When dealing with simple number multiplication, I actively try to use $\cdot$ instead of $\times$. Take the following example:
3 $\times$ 4
as opposed to:
3 $\cdot$ 4
They give the same result. However it's easier to use $\cdot$, so I don't get x and $\times$ confused. When I asked my high school teacher, she said that I couldn't do this; to which I said: Why? She said that $\cdot$ should only be used for vectors, but isn't 3 just a 1D vector?
Should I stick with using $\cdot$ or switch to $\times$?
The comments have addressed the notational issues, but I will discuss a comment you made.
No.
$3$ is a scalar unless we define a 1-D vector space over the reals. There are some issues with considering every scalar a de facto 1D vector.
For instance, scalar-matrix multiplication is well defined, e.g. $3\begin{pmatrix} 1 & 0 \\ 0 & 1\end{pmatrix} = \begin{pmatrix} 3 & 0 \\ 0 & 3\end{pmatrix}$. If $3$ were a vector, we'd have a $1\times 1$ vector multiplying a $2\times 2$ matrix. This does not suit our definition of matrix-vector multiplication.
Another issue is the use of $\cdot$ and $\times$ in vector algebra. Strictly speaking, vectors do not get multiplied together. Vectors can be added together, and they can also be multiplied by scalars, viz.
$$\mathbf{u}+\mathbf{v} = \begin{pmatrix} u_1 + v_1 \\ u_2 + v_2 \\ \vdots \\ u_n+v_n \end{pmatrix}, \\ \alpha \mathbf{v} = \begin{pmatrix} \alpha v_1 \\ \alpha v_2 \\ \vdots \\ \alpha v_n \end{pmatrix}.$$
In vector algebra, $\cdot$ denotes the dot product or inner product between vectors, and if the vectors are 3-D or 7-D, $\times$ denotes the cross product. These are not multiplications in the conventional sense.
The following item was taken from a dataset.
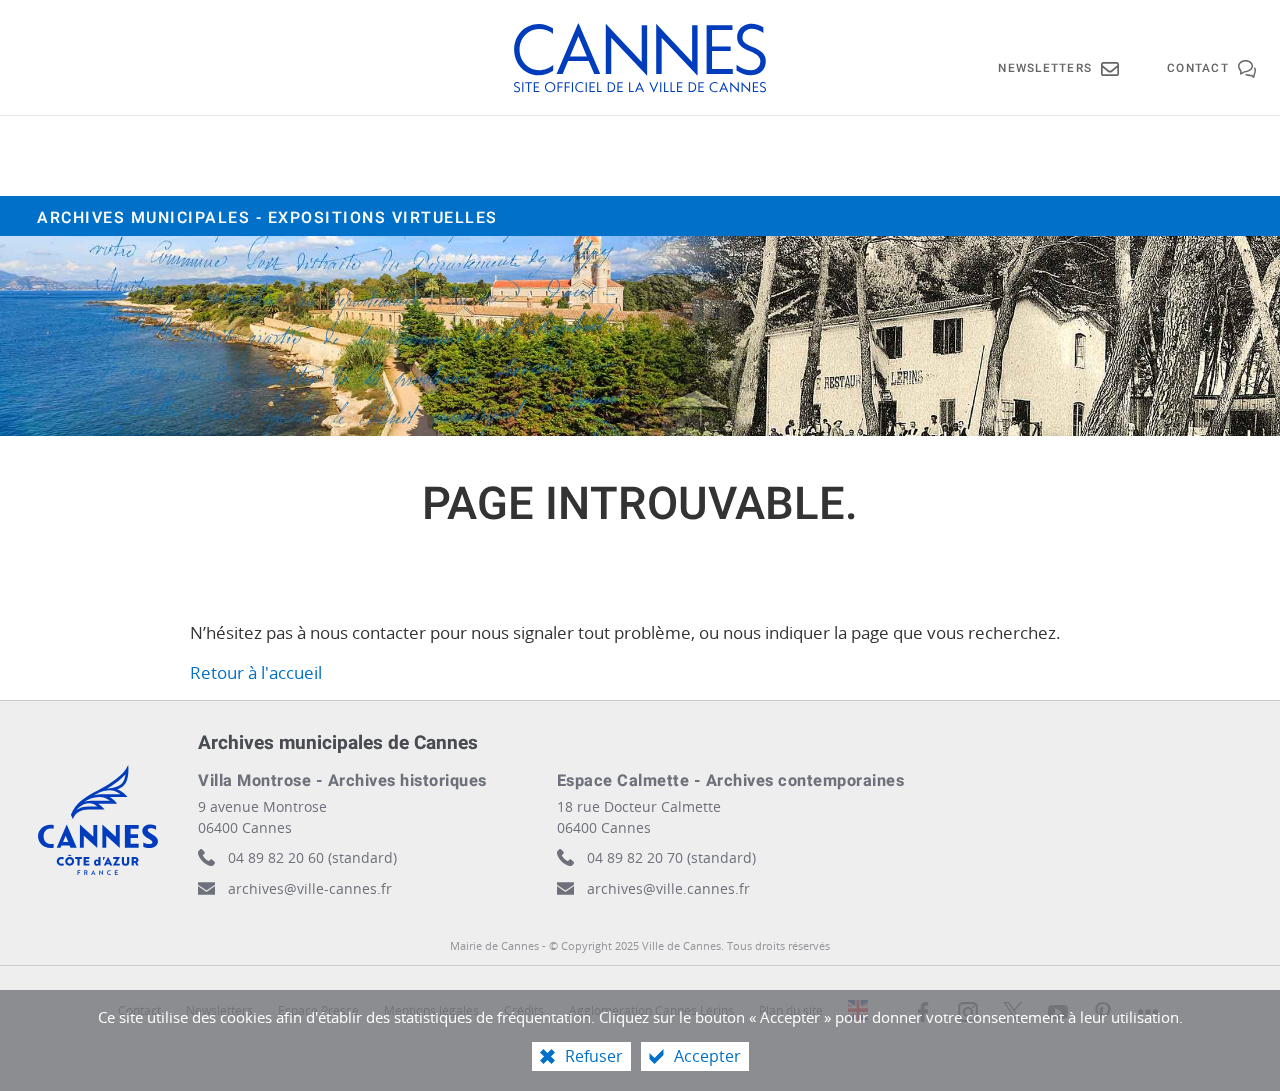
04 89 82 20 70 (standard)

Namely, $(\cdot) : V \times V \to \mathbb{F}$, that is, the dot product maps two vectors from a vector space $V$ to a scalar in its underlying field $\mathbb{F}$, and $(\times) : V \times V \to V$, so the cross product maps two vectors in $V$ to another vector in $V$. These operations don't have inverses per se... there is no "dot division" or "cross division."
The familiar notation gets overloaded as we encounter more complex structures. Therefore, it is important to understand the context of what you're writing/reading.
For this reason, the teacher is not wrong to insist on a common notational style.